━━━ Records for processing ━━━
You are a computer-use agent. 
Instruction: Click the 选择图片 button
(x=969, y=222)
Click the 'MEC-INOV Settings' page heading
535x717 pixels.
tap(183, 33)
━━━
Problem:
Line by line, retype the records with no changes.

Answer section:
You are a computer-use agent. 
Instruction: Click the 选择图片 button
(x=969, y=222)
Click the 'MEC-INOV Settings' page heading
535x717 pixels.
tap(183, 33)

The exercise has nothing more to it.